SUPPLIED PASSAGE
•••

= 6th Secretariat of the Workers' Party of Korea =

The 6th Secretariat of the Workers' Party of Korea (WPK)(6차 조선로동당 비서국), officially the Secretariat of the 6th Central Committee of the Workers' Party of Korea, was elected by the 1st Plenary Session of the 6th Central Committee in the immediate aftermath of the 6th WPK Congress.

== Leadership ==

- General Secretary of the Workers' Party of Korea:
  - Kim Il Sung, until 8 July 1994 (as General Secretary of the Central Committee)

•••

SET PROBLEM A
According to the article on the 6th Secretariat of the Workers' Party of Korea, what is the Secretariat officially called, and which body elected it, at what point?
SET PROBLEM B
List every party body or party meeting named in the article on the 6th Secretariat of the Workers' Party of Korea.

Screen grounding examples
•••

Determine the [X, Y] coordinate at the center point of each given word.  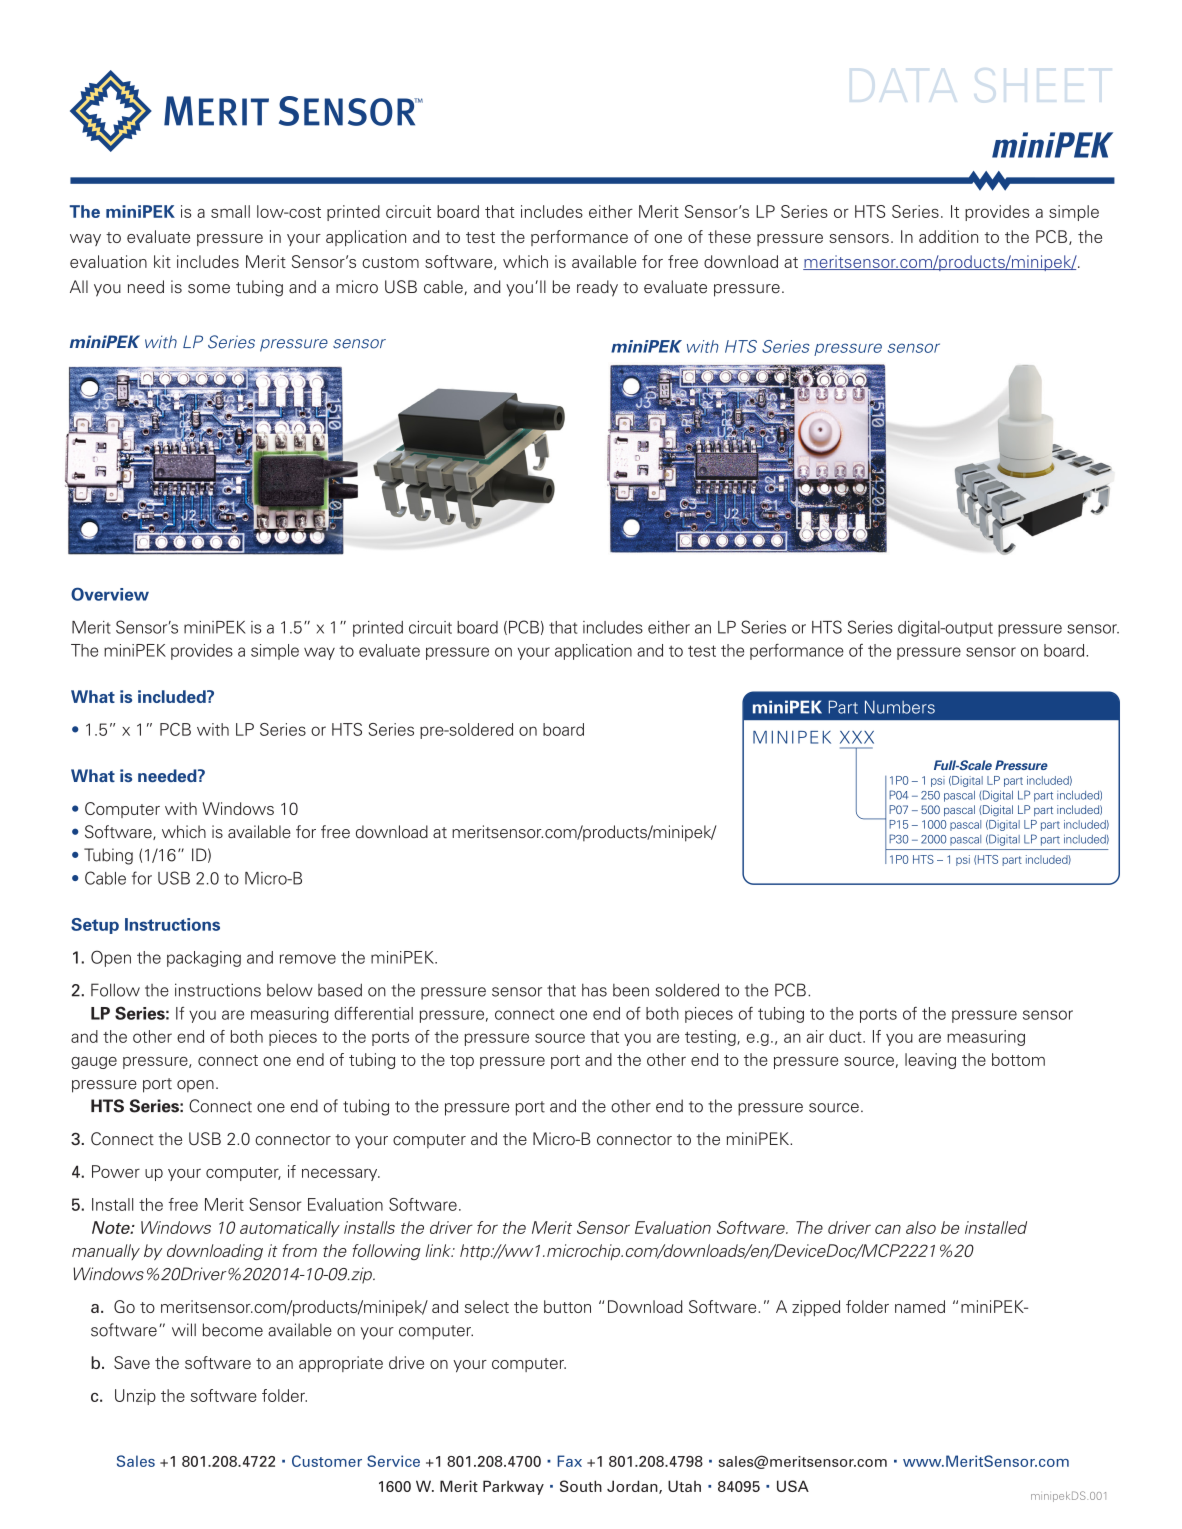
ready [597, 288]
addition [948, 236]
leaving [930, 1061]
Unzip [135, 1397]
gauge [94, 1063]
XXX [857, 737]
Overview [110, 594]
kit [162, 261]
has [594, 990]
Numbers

•••

COMPLETE OUTPUT A
It is officially the Secretariat of the 6th Central Committee of the Workers' Party of Korea. The 1st Plenary Session of the 6th Central Committee elected it in the immediate aftermath of the 6th WPK Congress.

COMPLETE OUTPUT B
- The 6th Secretariat of the Workers' Party of Korea
- The 6th Central Committee
- The 1st Plenary Session of the 6th Central Committee
- The 6th WPK Congress